──────── TEXT SHOWN
Question

The magnitude of the magnetic induction at a point on the axis at a large distance $(r)$ from the centre of a circular coil of $'n'$ turns and area $'A'$ carrying current $(l)$ is given by

• A. $B_{axis} = \frac{\mu_{0}}{4\pi}\cdot\frac{nA}{lr^{3}}$
• B. $B_{axis} = \frac{\mu_{0}}{4\pi}\cdot\frac{2nlA}{r^{3}}$
• C. $B_{axis} = \frac{\mu_{0}}{4\pi}\cdot\frac{2nl}{Ar^{3}}$
• D. $B_{axis} = \frac{\mu_{0}}{4\pi}\cdot\frac{nlA}{r^{3}}$

Answer 1

Answer: (B)

As we know that the magnetic field on the axis of a circular current carrying loop,
$B=\frac{\mu_{0} n I a^{2}}{2\left(r^{2}+a^{2}\right)^{3 / 2}}$...(i)
────────────────
──────── SUPPLIED MATERIAL
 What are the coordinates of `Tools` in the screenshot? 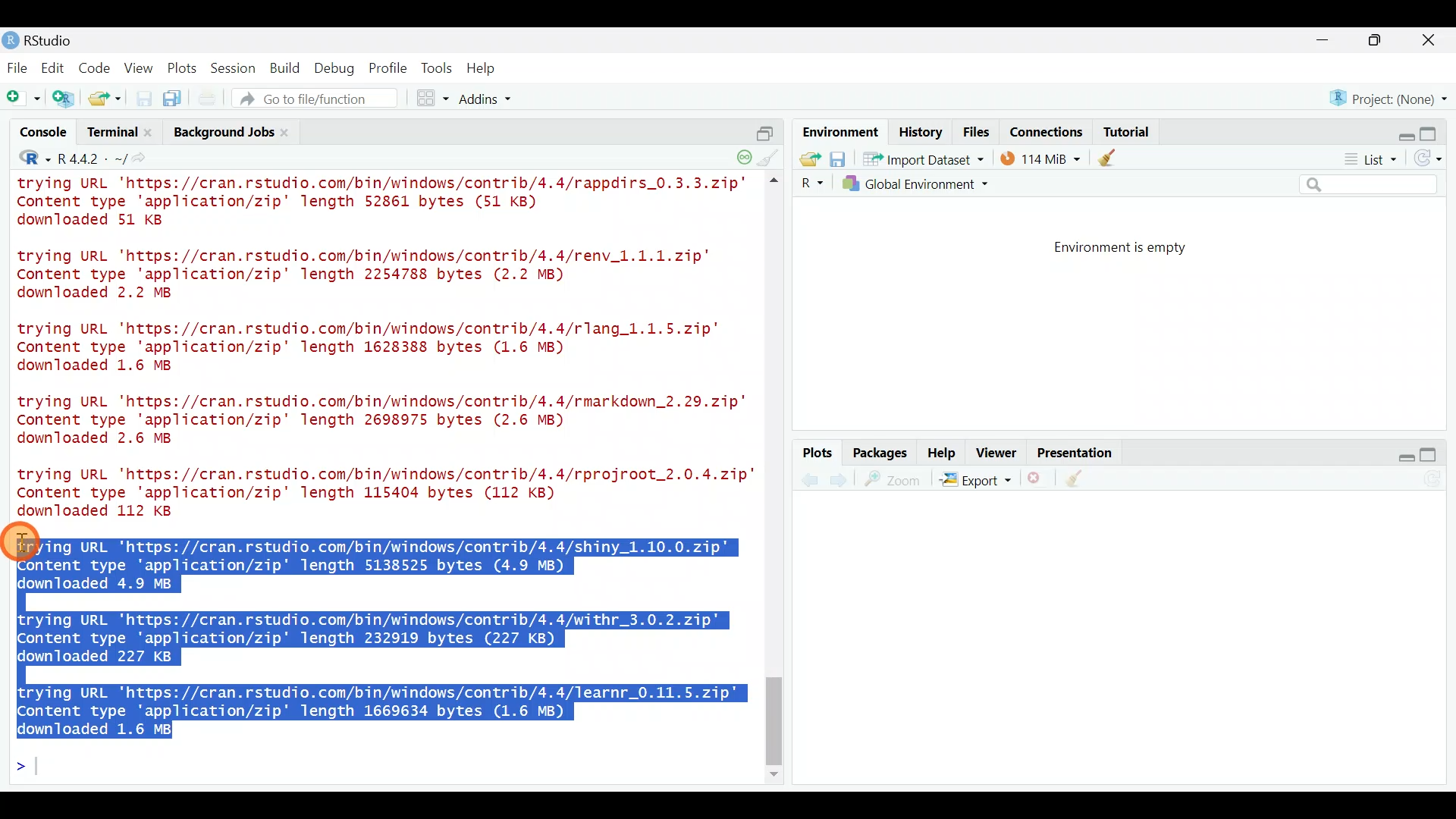 It's located at (438, 67).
────────────────
**SET TASKS**
**1)** Could you duplicate the part of the coil problem starting at "The magnitude of" and ending at "Answer: (B)"?
**2)** Do these statements agree with the coil problem? (a) The coil has n turns and area A. (b) The answer given is option D. (c) The point lies at a small distance from the centre of the coil.
**3)** Can you resume the coil problem after its last line, equation (i)?

**ANSWERS BY TASK**
**1)**
The magnitude of the magnetic induction at a point on the axis at a large distance $(r)$ from the centre of a circular coil of $'n'$ turns and area $'A'$ carrying current $(l)$ is given by

• A. $B_{axis} = \frac{\mu_{0}}{4\pi}\cdot\frac{nA}{lr^{3}}$
• B. $B_{axis} = \frac{\mu_{0}}{4\pi}\cdot\frac{2nlA}{r^{3}}$
• C. $B_{axis} = \frac{\mu_{0}}{4\pi}\cdot\frac{2nl}{Ar^{3}}$
• D. $B_{axis} = \frac{\mu_{0}}{4\pi}\cdot\frac{nlA}{r^{3}}$

Answer 1

Answer: (B)

**2)**
(a) Yes: "a circular coil of $'n'$ turns and area $'A'$"
(b) No: "Answer: (B)"
(c) No: "at a large distance $(r)$ from the centre"

**3)**
where, $I=$ current through the coil,
$a=$ radius of $a$ circular loop,
$r=$ distance of point from the centre along the axis
and $n=$ number of turns in the coil.
Area of the coil, $A=\pi a^{2}$
$\Rightarrow a^{2}=\frac{A}{\pi}$...(ii)
and it $r > >a$ then, $\left(r^{2}+a^{2}\right)^{3 / 2} \approx r^{3}$...(iii)
From Eqs. (i), (ii) and (iii), we get
$B =\left(\frac{\mu_{0} n I}{2 r^{3}}\right) \frac{A}{\pi} \times \frac{2}{2}$
$\Rightarrow B =\frac{2 \mu_{0} n I A}{4 \pi r^{3}}$
So, option (b) is correct.